# [WHAT THE TASK REQUIRES]
Retype every entry in its entirety, without alteration.

=== Begin Enclosure ===

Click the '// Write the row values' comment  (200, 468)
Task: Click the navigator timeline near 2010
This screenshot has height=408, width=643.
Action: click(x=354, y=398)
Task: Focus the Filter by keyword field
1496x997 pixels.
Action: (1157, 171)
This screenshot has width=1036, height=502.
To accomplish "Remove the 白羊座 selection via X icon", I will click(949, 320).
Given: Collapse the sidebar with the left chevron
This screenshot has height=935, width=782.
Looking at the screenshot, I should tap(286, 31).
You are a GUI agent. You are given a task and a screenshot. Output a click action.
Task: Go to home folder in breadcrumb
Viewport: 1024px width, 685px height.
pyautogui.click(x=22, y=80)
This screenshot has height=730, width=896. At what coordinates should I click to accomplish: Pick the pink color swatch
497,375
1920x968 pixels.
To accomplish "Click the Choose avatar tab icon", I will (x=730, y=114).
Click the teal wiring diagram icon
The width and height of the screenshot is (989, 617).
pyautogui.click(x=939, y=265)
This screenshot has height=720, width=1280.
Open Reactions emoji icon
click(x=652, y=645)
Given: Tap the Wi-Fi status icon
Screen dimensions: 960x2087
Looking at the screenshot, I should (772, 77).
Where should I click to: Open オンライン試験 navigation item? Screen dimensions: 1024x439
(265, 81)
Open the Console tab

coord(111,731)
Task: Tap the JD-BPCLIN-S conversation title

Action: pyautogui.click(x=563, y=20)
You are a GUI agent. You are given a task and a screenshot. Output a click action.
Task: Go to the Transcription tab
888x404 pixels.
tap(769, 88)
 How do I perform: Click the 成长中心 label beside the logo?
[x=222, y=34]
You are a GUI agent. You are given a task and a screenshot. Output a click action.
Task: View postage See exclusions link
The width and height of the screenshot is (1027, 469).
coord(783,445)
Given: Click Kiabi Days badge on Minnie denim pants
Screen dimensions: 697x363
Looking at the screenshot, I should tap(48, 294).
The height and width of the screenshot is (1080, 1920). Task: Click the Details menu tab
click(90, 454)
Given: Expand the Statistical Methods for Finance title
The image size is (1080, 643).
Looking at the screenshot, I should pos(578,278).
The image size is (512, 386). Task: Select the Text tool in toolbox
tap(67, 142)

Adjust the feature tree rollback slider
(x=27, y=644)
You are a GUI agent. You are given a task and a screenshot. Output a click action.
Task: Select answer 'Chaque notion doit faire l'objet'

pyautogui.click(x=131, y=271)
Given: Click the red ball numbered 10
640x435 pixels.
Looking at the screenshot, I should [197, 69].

=== End Enclosure ===

# [RESPONSE TO THE TASK]
Click the '// Write the row values' comment  (200, 468)
Task: Click the navigator timeline near 2010
This screenshot has height=408, width=643.
Action: click(x=354, y=398)
Task: Focus the Filter by keyword field
1496x997 pixels.
Action: (1157, 171)
This screenshot has width=1036, height=502.
To accomplish "Remove the 白羊座 selection via X icon", I will click(949, 320).
Given: Collapse the sidebar with the left chevron
This screenshot has height=935, width=782.
Looking at the screenshot, I should tap(286, 31).
You are a GUI agent. You are given a task and a screenshot. Output a click action.
Task: Go to home folder in breadcrumb
Viewport: 1024px width, 685px height.
pyautogui.click(x=22, y=80)
This screenshot has height=730, width=896. At what coordinates should I click to accomplish: Pick the pink color swatch
497,375
1920x968 pixels.
To accomplish "Click the Choose avatar tab icon", I will (x=730, y=114).
Click the teal wiring diagram icon
The width and height of the screenshot is (989, 617).
pyautogui.click(x=939, y=265)
This screenshot has height=720, width=1280.
Open Reactions emoji icon
click(x=652, y=645)
Given: Tap the Wi-Fi status icon
Screen dimensions: 960x2087
Looking at the screenshot, I should (772, 77).
Where should I click to: Open オンライン試験 navigation item? Screen dimensions: 1024x439
(265, 81)
Open the Console tab

coord(111,731)
Task: Tap the JD-BPCLIN-S conversation title

Action: pyautogui.click(x=563, y=20)
You are a GUI agent. You are given a task and a screenshot. Output a click action.
Task: Go to the Transcription tab
888x404 pixels.
tap(769, 88)
 How do I perform: Click the 成长中心 label beside the logo?
[x=222, y=34]
You are a GUI agent. You are given a task and a screenshot. Output a click action.
Task: View postage See exclusions link
The width and height of the screenshot is (1027, 469).
coord(783,445)
Given: Click Kiabi Days badge on Minnie denim pants
Screen dimensions: 697x363
Looking at the screenshot, I should tap(48, 294).
The height and width of the screenshot is (1080, 1920). Task: Click the Details menu tab
click(90, 454)
Given: Expand the Statistical Methods for Finance title
The image size is (1080, 643).
Looking at the screenshot, I should pos(578,278).
The image size is (512, 386). Task: Select the Text tool in toolbox
tap(67, 142)

Adjust the feature tree rollback slider
(x=27, y=644)
You are a GUI agent. You are given a task and a screenshot. Output a click action.
Task: Select answer 'Chaque notion doit faire l'objet'

pyautogui.click(x=131, y=271)
Given: Click the red ball numbered 10
640x435 pixels.
Looking at the screenshot, I should [197, 69].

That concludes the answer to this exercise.